▸ **AIM OF THE TASK**
Quote the album review word for word, from "But the sector" to "song and emotion.".

▸ **SOURCE**
-- -- --
Album Review – “The Guadalupe Breakdown” by Ryan Scott Travis
Most country music fans are general music fans first, and then their loyalties revolve around country. If you’re a country fan, you’re likely to also have leanings toward many of country’s offshoots like Southern rock, country rock from folks like The Flying Burrito Brothers or early Steve Earle, and alt-country, bluegrass, and Americana.
But the sector of music that has much in common with country but doesn’t always get its proper due from country fans is the era of country-flavored folk rock that hit a high water mark in the 70’s with artists like America, Jim Croce, Gordon Lightfoot, and David Gates of Bread. Often this music is either overlooked for country folk superstars like John Denver, or diminished because many of the standards from the era went on to become the foundations of “soft rock.” For every “Horse With No Name” there’s a “You Can Do Magic.” But the texturing, the songwriting, and some of the arrangements were just as country as anything else outside of the genre proper. And put together, the 70’s folk rock era in music is a treasure trove of song and emotion.
The Guadalupe Breakdown by Ryan Scott Travis is not a 70’s era folk album. It is a country album with fiddle, steel guitar, some banjo, and songs of heartbreak. But it has just enough of the textures of the country folk era—the melancholic chords, the mild volume, tasteful percussion treatments, and swooning melodies that re-imagine human memory in song. It’s this treatment of country that allows certain emotions to be stirred up in a manner that traditional country just can’t.
-- -- --
▸ **DATASET CONTENT**
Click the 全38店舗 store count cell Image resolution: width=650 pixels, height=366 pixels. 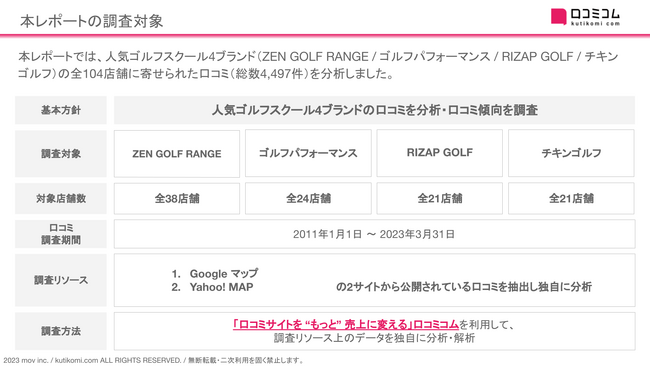(x=177, y=199)
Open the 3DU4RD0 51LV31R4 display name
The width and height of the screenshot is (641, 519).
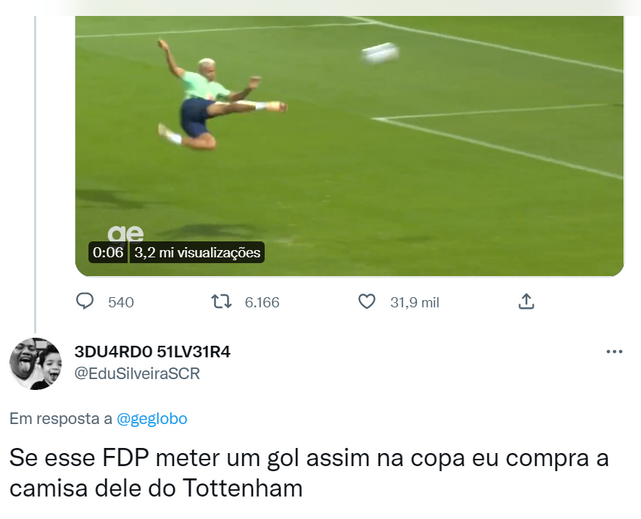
-- -- --
▸ **SOLUTION TO THIS PROBLEM**
But the sector of music that has much in common with country but doesn’t always get its proper due from country fans is the era of country-flavored folk rock that hit a high water mark in the 70’s with artists like America, Jim Croce, Gordon Lightfoot, and David Gates of Bread. Often this music is either overlooked for country folk superstars like John Denver, or diminished because many of the standards from the era went on to become the foundations of “soft rock.” For every “Horse With No Name” there’s a “You Can Do Magic.” But the texturing, the songwriting, and some of the arrangements were just as country as anything else outside of the genre proper. And put together, the 70’s folk rock era in music is a treasure trove of song and emotion.